Last night was the always fun Los Angeles web application developer Meetup, this time at AOL in Beverly Hills. After navigating a veritable maze of cubes, we found ourselves in a fairly large screening room chock full of AV equipment, accompanied by a large pile of pizza boxes. A few moments later, the throng of LA-based developers shuffled in, ready for the latest and greatest. The prerequisites fulfilled, we got down to some serious techno-babble.
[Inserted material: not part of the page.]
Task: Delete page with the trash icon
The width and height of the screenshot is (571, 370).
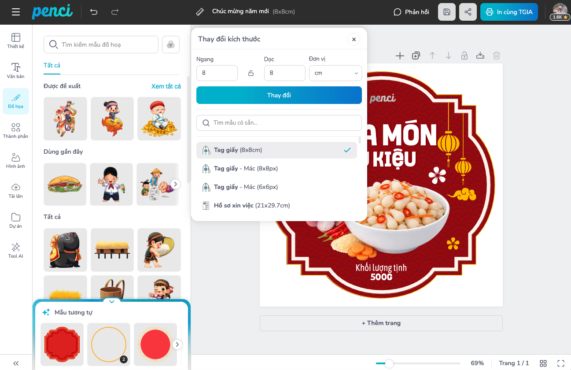Action: click(497, 56)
First up was Omer Singer from DigiTrust, talking about Web Application Firewalls. Although it strayed a little closely to a sales pitch, Omer was able to tie it together with his definition of "defense in depth", which is simply enough having multiple layers of overlapping protection. One good point that he raised which is often overlooked is the cost of "brand-damage" in the marketplace from a web application being hacked. There were several good security related question asked afterwards, so yes the crown was paying close attention.

Next, was Mitch Hashimoto recent hire at CitrusByte, with a brief overview of the newly beta released Google App Engine. Mitch took us on a brief tour of the main capabilities of the Python-based system, like a Datastore API (based on BigTable), and the Users API (based on the Goog's own account authentication database). If you like Python, and don't mind doing everything the Google Way and no other, then the App Engine might be for you.

After Mitch, I did a presentation about Frankie, my newly released Ruby gem for easy development of Facebook applications. If you don't yet know, Frankie uses the Sinatra web server and the Facebooker gem to allow you to create a basic Facebook application with only 10 lines of Ruby. I also did a brief demo of a new, super-secret web thing that I have been working on for a little while... more will be revealed soon!

Last up was programming chum and Ruby expert Ari Lerner, talking about Amazon's EC2 service, and showing a little of another upcoming pet project of ours called "Pool Party", which makes it easy to deploy an auto-scaling application to the EC2 cloud.

It was a really great meetup, and the turnout was really good. Thanks to the persistent efforts of organizer Will Jessup, the community in LA is really thriving, and we were even able to keep the annoyance of non-technical recruiter sales pitches away. Great job, everyone!